Cans of food line the shelves, backpacks await being filled to the brim, and orange boxes are positioned around the school waiting for donations, all of which to help students in need.

Students in the community service classes at the high school are starting an in-school food shelf, “The Bird Feeder.”

Community service teacher, Sophia  Ross, first came up with the idea to start the food shelf based off of the Spring Lake Park school district.

“My kids go to Spring Lake Park High School, and I believe their special education classes do something similar,” she said. “I thought it would be a great activity for our community service classes here at the high school, seeing as though our populations are very similar between those two school districts.”

According to the St. Louis Park School Nutrition Department, a total of 34% of student are on free and reduced lunch within the high school.

Senior Jenna Behnken, manager of “The Bird Feeder”, believes that overall, students are unaware of the amount of people these programs sustain.

“It’s weird, because when you look around, you wouldn’t normally think that so many kids need so much help,” she said.  “It’s really eye-opening to realize that not that many people can afford food, and that there is a big need for this.”

While approximately one third of park high school students utilize free and reduced lunch during the school week, Ross claims that many lack food when they are at home over the weekend. This is the main goal of “The Bird Feeder”.

In order to achieve this, community service students will collect food and assembling backpacks for students to take home over the weekend, ensuring nourishment for these students.

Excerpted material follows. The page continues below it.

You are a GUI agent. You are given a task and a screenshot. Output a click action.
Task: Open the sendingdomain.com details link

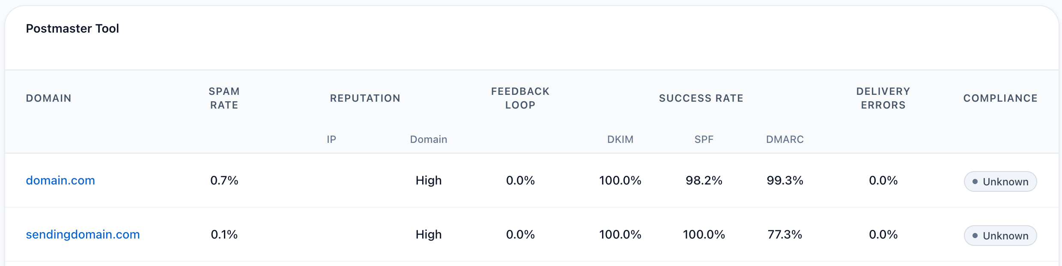click(x=83, y=235)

Community service student, junior Colin Monicatti believes this will have a significant impact on the student community and learning.

“By doing this, we can make sure that kids who aren’t getting food during the weekends can come to school healthy and happy,” he said. “It will help their learning too, because they’re actually being fed when they’re not at school.”

Sophomore Enjoli Goodwyn agrees with Monicatti, and thinks the introduction of “The Bird Feeder” will have a positive effect on the high school.

“It will allow many more students to come to school on Monday feeling much nicer and more energized,” she said.

Behnken said that it is very easy and encouraged students to get involved.

“Anyone can come and donate food at any time, otherwise we’re looking for backpacks because we need packages for kids to carry out the food,” Behnken said. “Anyone wanting to can donate gift cards so families can go and actually buy food.”

Students can bring donations to the community service classroom, B226, otherwise collection boxes are available in the media center and student office for students who want to donate.